A Contrarian Take on Camping in Paradise
WHY YOU SHOULD CARE
Because God created sewage systems for a damn good reason.
Let’s get over the idea of living like Robinson Crusoe. Down with the bon sauvage fantasy. Modern comforts are there for a reason — especially stuff like toilets and running water. Why go back to being a troglodyte just for the heck of it?
I used to love camping in the middle of nowhere, under a starry sky and with grass tickling my neck. But the last time I did that, I changed my mind.
A bunch of friends and I picked Palmarola, a semi-abandoned tropics-like island off the west coast of Italy. Time seemed to have stopped. At the Jurassic age. No shops, no roads, no cars. Awesome wild nature: massive cliffs jutting out of the sea, pebble beaches, granite rocks and fluorescent blue waters.
A boat dumped us there on Friday and would return to fetch us on Sunday. We spent a whole weekend on the atoll in a tent, with a stack of canned food and a net to catch fish (which we did only once), with neither mobile coverage nor Internet.
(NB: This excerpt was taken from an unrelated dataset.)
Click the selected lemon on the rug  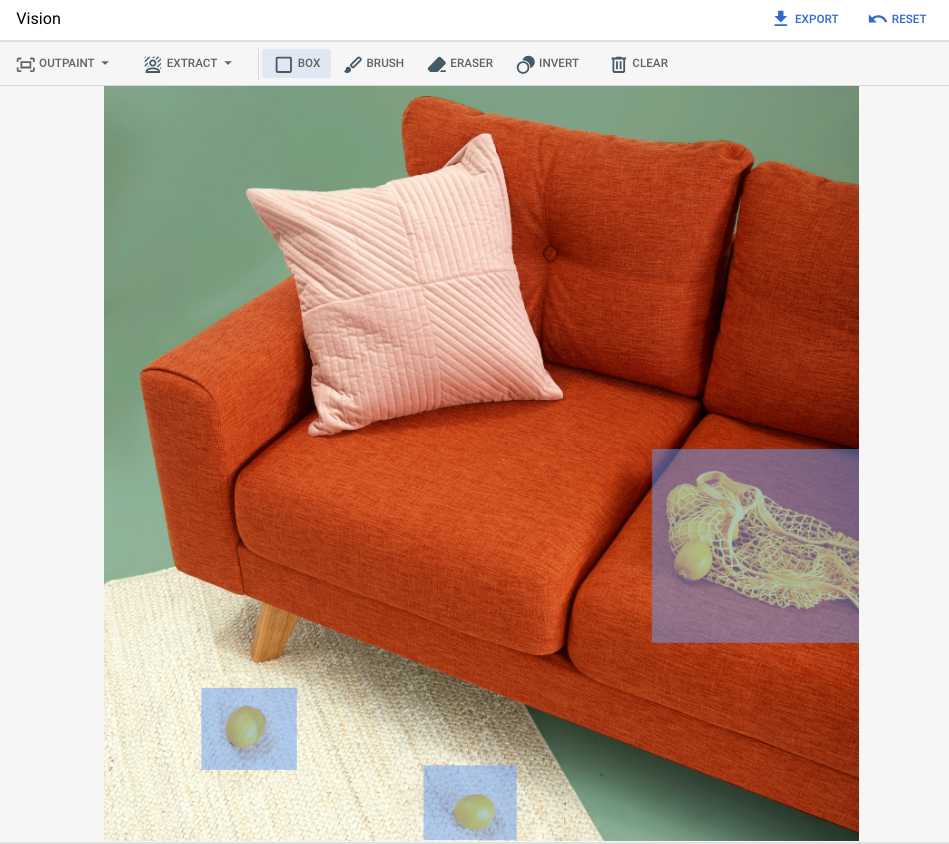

Practically unplugged, voluntarily cast away from civilization.
By the time I reached the crumbling ruins of a monastery, my blood sugar level was so low I passed out.
But that was the least heavy bit. First we divided up what had to be carried to the campsite: flashlights, the tent, food supplies, water bottles, etc.
And guess what?
I ended up with the most disgusting object: a small shovel to dig holes for disposing of excrement — a sort of portable toilet flusher, if you will. It didn’t appear to have ever been washed, and it was also pretty heavy. After divvying up the supplies, we walked up a steep path under a scorching sun, mosquitoes and prickly pears nibbling at our heels. We walked all the way to the highest peak, where sunsets are bloodred and the view stretches to Naples.
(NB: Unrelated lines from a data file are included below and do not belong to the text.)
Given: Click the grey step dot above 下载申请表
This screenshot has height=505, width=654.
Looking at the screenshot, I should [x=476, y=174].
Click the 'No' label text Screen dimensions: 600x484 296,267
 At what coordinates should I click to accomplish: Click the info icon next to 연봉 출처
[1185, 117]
I mean, cool, fine. But we were on a gorgeous island — why just not camp on the beach, pee in the sea and find a nice shrub for taking care of other bodily functions (which could still be done in the water, just a little farther from shore)?
No way, man. My buddies have strict rules. Wannabe castaways must suffer, enduring fatigue and suffocating heat if they want to live the real experience.
“My son is a maniac about this kind of adventure. As a father I worked hard to give him a better lifestyle, but he prefers to crawl back to a wilderness state. Can’t understand why,” says Silverio Capone, a restaurant manager on nearby Ponza island, where boats depart for Palmarola.
Tell me about it!
At night — luckily there was no need to light a fire — we told one another spooky tales about a fisherman saint whose apparition is said to haunt the island. Never bumped into the lad. During the day, trekking and hiking were killer. By the time I reached the crumbling ruins of a monastery, my blood sugar level was so low I passed out.
And all that is supposed to be fun? Adventurous?
The most thrilling moment was when the coast guard landed. For a second, I was like, “Wow, are they maybe looking for us?” But even the coast guard has similar annoying “sanitary” issues to take care of.
Palmarola is cracking down on illegal grotto dwellings that fishermen’s families have built inside the rocks to take refuge during storms and which they now rent to oblivious tourists as chic summer retreats. Trouble is, there are no real toilets or a sewage system, just holes in the ground, and then who knows where it all ends up? The sea …?
So, please give me a break, all you Robinson Crusoe fanatics. I love the sound my toilet makes when I push the flush button.